• Task statement: Starting with the line containing "What do you" and going on through the line containing "center [81, 633].", rewrite those lines with "screenshot" renamed to "screen capture" and everything else unchanged. Leave the pictures out of your answer.

• Material to process:
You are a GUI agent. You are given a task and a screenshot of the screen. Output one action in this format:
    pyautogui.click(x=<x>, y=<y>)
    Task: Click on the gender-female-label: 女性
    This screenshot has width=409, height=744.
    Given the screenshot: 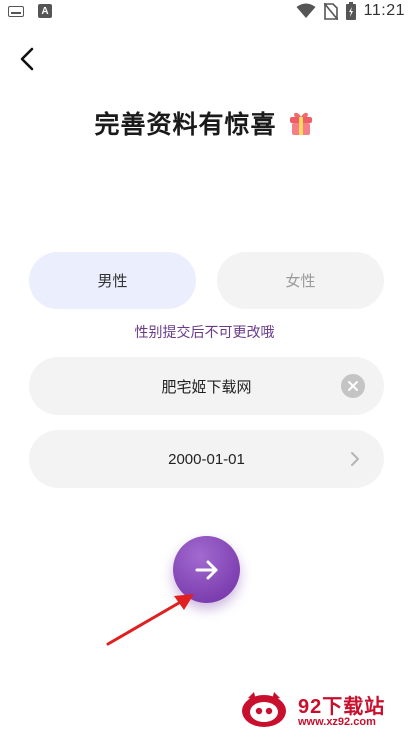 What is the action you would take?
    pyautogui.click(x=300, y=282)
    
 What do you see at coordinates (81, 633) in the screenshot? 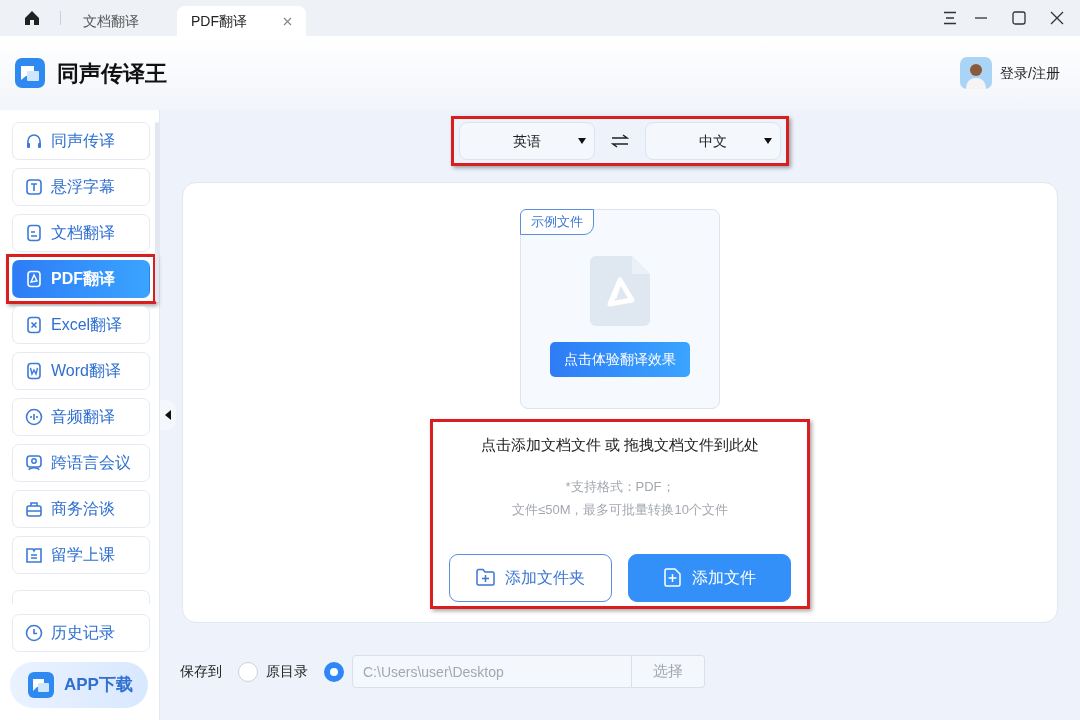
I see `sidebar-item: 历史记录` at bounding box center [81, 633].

--

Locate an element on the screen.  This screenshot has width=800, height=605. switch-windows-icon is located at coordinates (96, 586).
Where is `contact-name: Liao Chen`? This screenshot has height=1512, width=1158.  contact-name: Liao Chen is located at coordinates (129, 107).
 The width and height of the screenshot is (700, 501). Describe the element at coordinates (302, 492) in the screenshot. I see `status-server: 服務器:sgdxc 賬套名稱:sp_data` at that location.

• Expected answer:
 What do you see at coordinates (81, 633) in the screen capture? 
I see `sidebar-item: 历史记录` at bounding box center [81, 633].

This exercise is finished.